Excerto do texto:
^^^^

Diversidade

Diversidade na organização e gestão de conhecimento

Sou especialista na área da gestão de informação, faço parte de um grupo de trabalho internacional focado na gestão de conhecimento e coordeno uma equipa que inclui colegas autistas. É esta combinação que me tem permitido perceber a estreita ligação que existe entre a diversidade nas organizações e a gestão de conhecimento.

Diversos autores académicos afirmam que a diversidade de pessoas é positiva em quase todos os tipos de organizações, pois fomenta uma maior formação de conhecimentos. De acordo com Nonaka (1994) o conhecimento tácito é baseado na ação, comprometimento e envolvimento num contexto específico.  Isso mostra que o conhecimento vai além de apenas palavras e números. 

O conhecimento gerado individualmente ou em grupo deverá ser partilhado, não só para uma maior produtividade, mas mais do que tudo para fomentar mais criatividade interna que leva à inovação. “A criatividade é um processo em que os indivíduos geram valores originais numa determinada área.” (Yeh, Yeh & Chen, 2012)

Porquê maior diversidade na organização

Pessoas com educação e cultura diferente geram ideias diferentes em diferentes esferas que poder-se-ão complementar. A diversidade é um elemento importante que deve ser incorporado dentro de uma organização para poder competir no mercado por mais tempo com inovação contínua.

^^^^

Dados extraídos:

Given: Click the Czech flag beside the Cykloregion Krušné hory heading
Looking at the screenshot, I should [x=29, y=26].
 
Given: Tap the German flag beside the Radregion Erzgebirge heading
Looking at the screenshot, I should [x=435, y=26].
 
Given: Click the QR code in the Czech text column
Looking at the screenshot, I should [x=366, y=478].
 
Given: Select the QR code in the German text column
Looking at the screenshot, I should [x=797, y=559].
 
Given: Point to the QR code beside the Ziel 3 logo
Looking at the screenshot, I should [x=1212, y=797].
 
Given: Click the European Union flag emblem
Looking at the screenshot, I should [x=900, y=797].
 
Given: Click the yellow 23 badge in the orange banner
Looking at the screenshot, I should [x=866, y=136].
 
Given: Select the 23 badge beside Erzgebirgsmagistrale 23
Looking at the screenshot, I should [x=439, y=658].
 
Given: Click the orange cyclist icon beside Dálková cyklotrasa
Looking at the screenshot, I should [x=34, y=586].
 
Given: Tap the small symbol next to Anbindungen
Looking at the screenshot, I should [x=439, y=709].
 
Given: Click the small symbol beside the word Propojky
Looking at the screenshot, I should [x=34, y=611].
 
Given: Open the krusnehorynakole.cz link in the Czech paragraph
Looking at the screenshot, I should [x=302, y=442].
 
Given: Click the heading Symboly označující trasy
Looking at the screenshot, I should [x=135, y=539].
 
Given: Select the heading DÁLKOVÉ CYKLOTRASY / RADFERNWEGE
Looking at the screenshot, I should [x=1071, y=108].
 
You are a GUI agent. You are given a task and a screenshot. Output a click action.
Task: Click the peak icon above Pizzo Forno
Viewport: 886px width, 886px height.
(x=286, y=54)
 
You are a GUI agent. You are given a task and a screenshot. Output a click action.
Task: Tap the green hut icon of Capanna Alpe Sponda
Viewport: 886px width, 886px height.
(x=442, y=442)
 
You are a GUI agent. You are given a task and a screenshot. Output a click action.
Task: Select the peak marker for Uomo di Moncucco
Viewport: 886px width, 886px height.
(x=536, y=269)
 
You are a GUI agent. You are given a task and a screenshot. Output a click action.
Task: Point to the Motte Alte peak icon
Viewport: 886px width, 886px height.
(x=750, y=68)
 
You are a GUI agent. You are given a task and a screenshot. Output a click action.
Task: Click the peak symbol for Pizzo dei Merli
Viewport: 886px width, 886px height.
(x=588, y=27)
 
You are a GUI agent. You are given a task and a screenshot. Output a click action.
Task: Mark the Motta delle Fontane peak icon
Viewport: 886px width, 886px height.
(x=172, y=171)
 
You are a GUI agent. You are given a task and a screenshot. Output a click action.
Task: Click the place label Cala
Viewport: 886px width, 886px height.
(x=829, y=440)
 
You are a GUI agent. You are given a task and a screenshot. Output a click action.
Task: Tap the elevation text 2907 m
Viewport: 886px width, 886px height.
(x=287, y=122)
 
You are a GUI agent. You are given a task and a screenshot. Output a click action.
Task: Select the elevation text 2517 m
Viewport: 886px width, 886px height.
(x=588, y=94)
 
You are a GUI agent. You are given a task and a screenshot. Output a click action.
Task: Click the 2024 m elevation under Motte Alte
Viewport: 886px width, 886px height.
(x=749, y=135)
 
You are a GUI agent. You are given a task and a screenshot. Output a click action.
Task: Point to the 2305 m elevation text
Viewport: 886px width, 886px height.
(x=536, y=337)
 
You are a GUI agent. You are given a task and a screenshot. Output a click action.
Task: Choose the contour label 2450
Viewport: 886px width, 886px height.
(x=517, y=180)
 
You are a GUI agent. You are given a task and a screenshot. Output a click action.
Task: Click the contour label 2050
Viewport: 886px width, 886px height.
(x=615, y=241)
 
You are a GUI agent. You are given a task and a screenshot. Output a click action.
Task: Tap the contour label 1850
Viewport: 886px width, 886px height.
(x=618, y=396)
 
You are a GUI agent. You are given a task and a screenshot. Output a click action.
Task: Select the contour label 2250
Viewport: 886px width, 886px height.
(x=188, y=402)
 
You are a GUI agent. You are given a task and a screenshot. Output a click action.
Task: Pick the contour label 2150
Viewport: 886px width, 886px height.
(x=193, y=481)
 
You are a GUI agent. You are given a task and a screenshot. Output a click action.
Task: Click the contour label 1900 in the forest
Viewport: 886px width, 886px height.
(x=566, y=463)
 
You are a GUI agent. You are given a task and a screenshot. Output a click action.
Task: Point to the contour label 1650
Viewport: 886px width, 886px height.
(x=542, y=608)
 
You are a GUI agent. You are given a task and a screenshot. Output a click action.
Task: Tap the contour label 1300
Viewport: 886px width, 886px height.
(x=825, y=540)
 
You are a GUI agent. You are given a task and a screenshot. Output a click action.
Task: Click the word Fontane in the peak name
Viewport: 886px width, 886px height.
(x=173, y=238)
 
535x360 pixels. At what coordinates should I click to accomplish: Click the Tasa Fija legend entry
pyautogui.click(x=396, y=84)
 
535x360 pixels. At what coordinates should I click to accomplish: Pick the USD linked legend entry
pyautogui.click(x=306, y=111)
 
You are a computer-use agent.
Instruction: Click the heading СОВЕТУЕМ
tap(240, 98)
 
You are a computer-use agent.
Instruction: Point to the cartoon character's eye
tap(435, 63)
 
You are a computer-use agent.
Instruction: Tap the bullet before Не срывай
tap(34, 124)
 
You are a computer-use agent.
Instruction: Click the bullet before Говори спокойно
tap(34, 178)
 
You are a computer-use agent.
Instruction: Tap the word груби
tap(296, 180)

^^^^

Tarefa A: Reproduz fielmente os registos, desde o primeiro até à linha que contém "Looking at the screenshot, I should [x=366, y=478].", inclusive.
Tarefa B: Prossegue o texto sobre diversidade e gestão de conhecimento a partir do ponto em que termina.
O texto e os registos provêm de fontes distintas.

Resposta do exercício A:
Given: Click the Czech flag beside the Cykloregion Krušné hory heading
Looking at the screenshot, I should [x=29, y=26].
 
Given: Tap the German flag beside the Radregion Erzgebirge heading
Looking at the screenshot, I should [x=435, y=26].
 
Given: Click the QR code in the Czech text column
Looking at the screenshot, I should [x=366, y=478].

Resposta do exercício B:
A globalização tem desempenhado um papel vital para aumentar a necessidade de mão-de-obra diversificada dentro de uma organização, ajudando a obter uma melhor compreensão das diferentes culturas e competir com sucesso (Wentling & Palma-Rivas, 1998). É, contudo, de ter em conta que a diversidade cultural é mais positiva para o desempenho da equipa quando é alta a orientação da abordagem de aprendizagem dos membros da equipa e, em simultâneo, quando é baixa a orientação para o lado competitivo de desempenho interno (Nederveen, Knippenberg, Direndonck, 2013).

A consciencialização de igualdade, diversidade e integração é doravante um pilar de maturidade da democracia e por isso impulsionado pela União Europeia. Existe uma iniciativa e grupo de trabalho europeu que visa a adoção geral destas medidas em todos os países. Em linha de ação vertical, são noticiadas algumas campanhas públicas sobre este tema. A chamada de  atenção nos meios sociais tem tido algum efeito, muitas empresas adaptam a política de recrutamento para uma mais diversificada rede de pessoas, ainda que por vezes só seja para exibir uma imagem positiva da empresa.

Para grandes empresas mais economicamente globalizadas a comunicação intercultural é muito importante e por isso nestas organizações a diversidade aumentou de uma forma natural. Em pequenas e médias empresas existe mais homogeneidade na organização.

Algumas questões a considerar

Sabemos que existem vantagens na diversidade, num leque maior de perfis. Porém, também existem contratempos. Um deles é a comunicação, que poderá ser dificultada por falta de pontos comuns de interesse entre os funcionários. O clima organizacional desempenha um papel importante quando se trata de criação de conhecimento: funcionários introduzidos num ambiente ousado ficam mais abertos e dispostos a interagir. É necessário tomar riscos, experimentar com a linguagem e verificar que a mensagem chega corretamente do emissor ao recetor.

Conjuntamente a comunicação pode ser condicionada no emissor quando não existe transparência e confiança na organização. Se os funcionários desconfiarem dos chefes e colegas, dificilmente irão partilhar o seu conhecimento com os outros. A liderança desempenha aqui um papel primordial e deverá agir de forma tolerante para todas as diferentes manifestações culturais e incapacidades.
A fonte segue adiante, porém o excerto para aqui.